The biopsy results come back at day 3: POSITIVE for Giant cell arteritis. She is commenced on 75mg of Prednisolone for 3 days, 50mg for a week and then 25mg for the next short time, until seen again.

This was a lucky case. BEWARE temporal arteritis, it can mimic other conditions.


  1. Constitutional Symptoms: Patients can present with a simple low grade fever and lethargy.
  2. Headache: Headache is the chief complaint and occurs in up to 2/3 of cases
  3. Headache Location: The headache is usually temporal, but may occur anywhere.
  4. Amaurosis Fugax: Abrupt, painless, monocular partial field loss must be investigated
  5. Painless Visual Loss: It occurs in about 20% of cases and is usually irreversible. It can be partial or complete, unilateral or bilateral. If there is no visual loss when glucocorticoids are commenced, there is virtually no chance of visual loss occurring. That is why early diagnosis and treatment is important. Most cases of visual loss in these patients is caused by anterior ischemic optic neuropathy and this is of the posterior ciliary artery which supplies the optic nerve and is a branch of the ophthalmic artery.
  6. Jaw Claudication: Fatigue of the muscles of mastication occurs rapidly when chewing
  7. Diplopia: It occurs in 5% of Gian Cell Arteritis. If there are any other symptoms, think of this.

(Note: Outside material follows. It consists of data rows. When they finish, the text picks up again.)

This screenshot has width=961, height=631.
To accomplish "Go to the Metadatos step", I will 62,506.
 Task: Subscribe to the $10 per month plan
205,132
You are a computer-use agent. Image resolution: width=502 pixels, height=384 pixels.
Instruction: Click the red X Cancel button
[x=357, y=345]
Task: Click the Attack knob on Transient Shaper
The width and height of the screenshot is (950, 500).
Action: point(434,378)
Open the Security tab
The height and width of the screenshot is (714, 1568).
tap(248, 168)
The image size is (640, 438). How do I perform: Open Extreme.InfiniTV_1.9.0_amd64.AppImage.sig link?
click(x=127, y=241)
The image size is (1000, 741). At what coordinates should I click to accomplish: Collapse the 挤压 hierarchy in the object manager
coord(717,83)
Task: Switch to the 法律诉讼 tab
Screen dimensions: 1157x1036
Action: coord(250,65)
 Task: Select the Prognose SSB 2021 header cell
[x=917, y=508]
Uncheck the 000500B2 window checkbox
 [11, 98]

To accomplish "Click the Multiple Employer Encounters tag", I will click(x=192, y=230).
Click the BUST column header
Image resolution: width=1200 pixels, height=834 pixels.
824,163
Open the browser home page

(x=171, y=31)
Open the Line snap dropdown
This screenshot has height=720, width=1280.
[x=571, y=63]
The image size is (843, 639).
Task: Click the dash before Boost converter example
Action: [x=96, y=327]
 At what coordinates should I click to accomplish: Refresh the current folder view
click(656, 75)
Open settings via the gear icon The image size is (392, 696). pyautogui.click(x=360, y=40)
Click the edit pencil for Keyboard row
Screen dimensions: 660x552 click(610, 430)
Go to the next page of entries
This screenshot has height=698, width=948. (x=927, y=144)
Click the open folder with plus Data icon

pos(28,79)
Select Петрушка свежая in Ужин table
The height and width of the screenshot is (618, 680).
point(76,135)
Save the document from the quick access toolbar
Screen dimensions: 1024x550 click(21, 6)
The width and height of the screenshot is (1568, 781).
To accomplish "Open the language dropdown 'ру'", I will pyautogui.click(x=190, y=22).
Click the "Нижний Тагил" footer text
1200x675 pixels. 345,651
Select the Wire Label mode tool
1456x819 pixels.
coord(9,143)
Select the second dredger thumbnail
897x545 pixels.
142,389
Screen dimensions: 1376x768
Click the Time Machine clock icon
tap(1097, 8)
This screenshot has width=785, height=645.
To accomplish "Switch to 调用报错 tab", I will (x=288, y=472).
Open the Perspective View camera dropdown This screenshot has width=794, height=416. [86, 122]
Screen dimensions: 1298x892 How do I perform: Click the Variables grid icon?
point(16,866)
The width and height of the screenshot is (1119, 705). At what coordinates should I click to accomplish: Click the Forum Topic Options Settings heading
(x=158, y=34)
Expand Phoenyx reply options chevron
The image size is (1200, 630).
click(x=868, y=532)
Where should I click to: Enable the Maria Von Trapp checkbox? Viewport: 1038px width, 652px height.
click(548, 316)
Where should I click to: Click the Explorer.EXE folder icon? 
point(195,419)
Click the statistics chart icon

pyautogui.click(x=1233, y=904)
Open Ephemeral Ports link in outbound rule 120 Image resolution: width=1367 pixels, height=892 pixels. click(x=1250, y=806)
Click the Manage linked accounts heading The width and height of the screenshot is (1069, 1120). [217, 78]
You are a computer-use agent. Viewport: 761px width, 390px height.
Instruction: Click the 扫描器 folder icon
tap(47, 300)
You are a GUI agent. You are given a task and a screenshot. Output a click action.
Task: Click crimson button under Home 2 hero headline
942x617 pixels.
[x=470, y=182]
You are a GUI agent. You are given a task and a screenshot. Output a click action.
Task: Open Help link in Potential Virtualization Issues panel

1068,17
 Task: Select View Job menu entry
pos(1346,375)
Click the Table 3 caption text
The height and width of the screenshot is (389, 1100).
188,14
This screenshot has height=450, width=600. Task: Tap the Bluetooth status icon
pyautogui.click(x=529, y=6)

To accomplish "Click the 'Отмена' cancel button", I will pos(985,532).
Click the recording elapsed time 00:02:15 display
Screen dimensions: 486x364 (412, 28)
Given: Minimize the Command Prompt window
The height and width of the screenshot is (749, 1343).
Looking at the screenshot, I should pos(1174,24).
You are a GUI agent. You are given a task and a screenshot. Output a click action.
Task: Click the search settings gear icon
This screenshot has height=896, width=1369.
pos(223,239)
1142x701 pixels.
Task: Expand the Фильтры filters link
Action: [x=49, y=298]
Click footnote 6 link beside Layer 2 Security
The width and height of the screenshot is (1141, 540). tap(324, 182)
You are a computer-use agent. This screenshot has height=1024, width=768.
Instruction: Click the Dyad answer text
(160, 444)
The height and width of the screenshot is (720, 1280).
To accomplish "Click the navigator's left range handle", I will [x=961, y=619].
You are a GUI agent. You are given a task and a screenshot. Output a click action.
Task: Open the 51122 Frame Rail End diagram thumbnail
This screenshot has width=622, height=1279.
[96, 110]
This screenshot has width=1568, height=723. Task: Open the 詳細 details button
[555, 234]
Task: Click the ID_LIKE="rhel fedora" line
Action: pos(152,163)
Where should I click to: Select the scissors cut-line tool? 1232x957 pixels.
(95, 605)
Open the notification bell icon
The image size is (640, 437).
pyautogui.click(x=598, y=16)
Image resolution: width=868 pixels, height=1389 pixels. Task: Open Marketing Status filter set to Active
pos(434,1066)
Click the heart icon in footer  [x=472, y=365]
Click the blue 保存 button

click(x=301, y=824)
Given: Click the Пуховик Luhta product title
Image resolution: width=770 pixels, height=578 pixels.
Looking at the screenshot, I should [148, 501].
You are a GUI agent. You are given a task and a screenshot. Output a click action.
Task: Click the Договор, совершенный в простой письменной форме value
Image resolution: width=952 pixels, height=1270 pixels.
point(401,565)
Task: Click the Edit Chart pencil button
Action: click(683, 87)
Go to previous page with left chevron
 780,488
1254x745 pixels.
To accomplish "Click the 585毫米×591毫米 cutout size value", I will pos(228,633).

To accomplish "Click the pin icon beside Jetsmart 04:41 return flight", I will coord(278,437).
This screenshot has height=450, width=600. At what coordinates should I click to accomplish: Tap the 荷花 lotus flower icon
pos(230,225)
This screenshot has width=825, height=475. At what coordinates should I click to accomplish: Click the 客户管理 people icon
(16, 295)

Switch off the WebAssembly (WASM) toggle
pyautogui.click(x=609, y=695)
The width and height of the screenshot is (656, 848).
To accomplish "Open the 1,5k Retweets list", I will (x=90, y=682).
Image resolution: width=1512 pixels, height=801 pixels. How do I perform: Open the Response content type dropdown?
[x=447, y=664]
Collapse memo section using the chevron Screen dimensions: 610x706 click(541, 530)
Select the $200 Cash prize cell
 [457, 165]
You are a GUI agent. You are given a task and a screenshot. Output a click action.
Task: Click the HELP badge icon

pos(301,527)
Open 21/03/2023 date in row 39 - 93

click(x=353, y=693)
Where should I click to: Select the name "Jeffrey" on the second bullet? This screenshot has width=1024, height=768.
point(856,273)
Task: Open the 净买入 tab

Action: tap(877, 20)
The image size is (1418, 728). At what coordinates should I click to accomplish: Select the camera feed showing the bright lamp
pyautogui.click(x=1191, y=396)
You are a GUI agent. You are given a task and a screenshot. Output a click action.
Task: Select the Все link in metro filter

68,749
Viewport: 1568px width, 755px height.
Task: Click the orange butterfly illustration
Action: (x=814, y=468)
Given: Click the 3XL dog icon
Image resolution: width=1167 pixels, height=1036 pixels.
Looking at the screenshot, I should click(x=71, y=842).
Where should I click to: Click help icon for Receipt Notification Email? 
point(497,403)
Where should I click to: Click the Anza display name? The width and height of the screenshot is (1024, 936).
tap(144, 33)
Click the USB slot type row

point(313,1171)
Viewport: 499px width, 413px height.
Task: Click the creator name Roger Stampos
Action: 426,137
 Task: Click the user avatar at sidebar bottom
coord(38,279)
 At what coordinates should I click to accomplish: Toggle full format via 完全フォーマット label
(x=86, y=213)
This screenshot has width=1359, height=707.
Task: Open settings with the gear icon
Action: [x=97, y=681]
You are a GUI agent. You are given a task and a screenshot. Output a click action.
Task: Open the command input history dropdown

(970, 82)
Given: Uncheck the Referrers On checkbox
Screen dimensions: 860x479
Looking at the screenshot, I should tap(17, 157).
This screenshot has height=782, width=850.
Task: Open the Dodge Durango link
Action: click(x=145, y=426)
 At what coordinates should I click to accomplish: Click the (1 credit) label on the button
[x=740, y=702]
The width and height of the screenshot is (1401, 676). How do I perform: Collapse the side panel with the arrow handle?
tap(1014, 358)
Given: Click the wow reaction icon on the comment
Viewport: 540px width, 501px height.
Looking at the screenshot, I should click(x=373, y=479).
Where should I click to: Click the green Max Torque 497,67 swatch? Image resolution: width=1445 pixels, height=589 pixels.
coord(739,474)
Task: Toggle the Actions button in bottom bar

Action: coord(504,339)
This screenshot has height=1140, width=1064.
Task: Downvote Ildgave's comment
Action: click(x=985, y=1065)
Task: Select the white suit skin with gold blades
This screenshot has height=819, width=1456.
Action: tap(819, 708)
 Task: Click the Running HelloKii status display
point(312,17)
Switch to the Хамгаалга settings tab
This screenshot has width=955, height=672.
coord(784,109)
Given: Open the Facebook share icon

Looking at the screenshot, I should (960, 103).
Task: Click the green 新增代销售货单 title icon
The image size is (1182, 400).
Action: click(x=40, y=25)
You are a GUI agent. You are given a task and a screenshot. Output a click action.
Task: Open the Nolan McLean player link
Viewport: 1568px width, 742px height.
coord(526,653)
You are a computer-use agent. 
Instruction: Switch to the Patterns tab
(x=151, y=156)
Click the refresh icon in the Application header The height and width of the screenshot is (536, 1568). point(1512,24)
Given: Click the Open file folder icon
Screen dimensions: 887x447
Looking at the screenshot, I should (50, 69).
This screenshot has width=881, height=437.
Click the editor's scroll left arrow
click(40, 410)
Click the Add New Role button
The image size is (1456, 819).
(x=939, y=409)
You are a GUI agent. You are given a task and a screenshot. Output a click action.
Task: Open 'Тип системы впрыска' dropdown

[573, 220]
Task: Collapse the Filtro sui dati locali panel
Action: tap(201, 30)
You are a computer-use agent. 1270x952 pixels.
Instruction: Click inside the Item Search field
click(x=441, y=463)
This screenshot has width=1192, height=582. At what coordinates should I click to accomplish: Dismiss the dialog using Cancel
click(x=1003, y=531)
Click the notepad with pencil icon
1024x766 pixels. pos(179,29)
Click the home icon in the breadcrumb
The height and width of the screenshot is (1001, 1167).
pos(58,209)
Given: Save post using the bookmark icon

There are so many other investigations we can perform, however a simple ESR and CRP are very important to assist with the diagnosis. ESR can reach 100mm per hour. However, it does not have to be high and about 5% of the population have an ESR of < 40.


Diagnosis should not be based on symptoms only. The patient needs a temporal artery biopsy. A normal Temporal Artery biopsy does not exclude the disease however as ‘skip’ lesions can occur. If there is a negative biopsy on one side, the chance of a positive on the other is about 1%.

In patients that present with a more generalised headache and Temporal Arteritis cannot be excluded, bilateral biopsies are required.


Yes. The steroids do not affect the biopsy, as it takes up to a month to reduce the inflammation.


  1. Think of it in any person over 50 yo who presents with a new headache.
  2. Women are more often affected than men
  3. It overlaps with Polymyalgia Rheumatica
  4. Think of it in any patient with diplopia, or amaurosis fugax
  5. Jaw Claudication(ie., pain on eating) occurs in 20% of patients with the disease.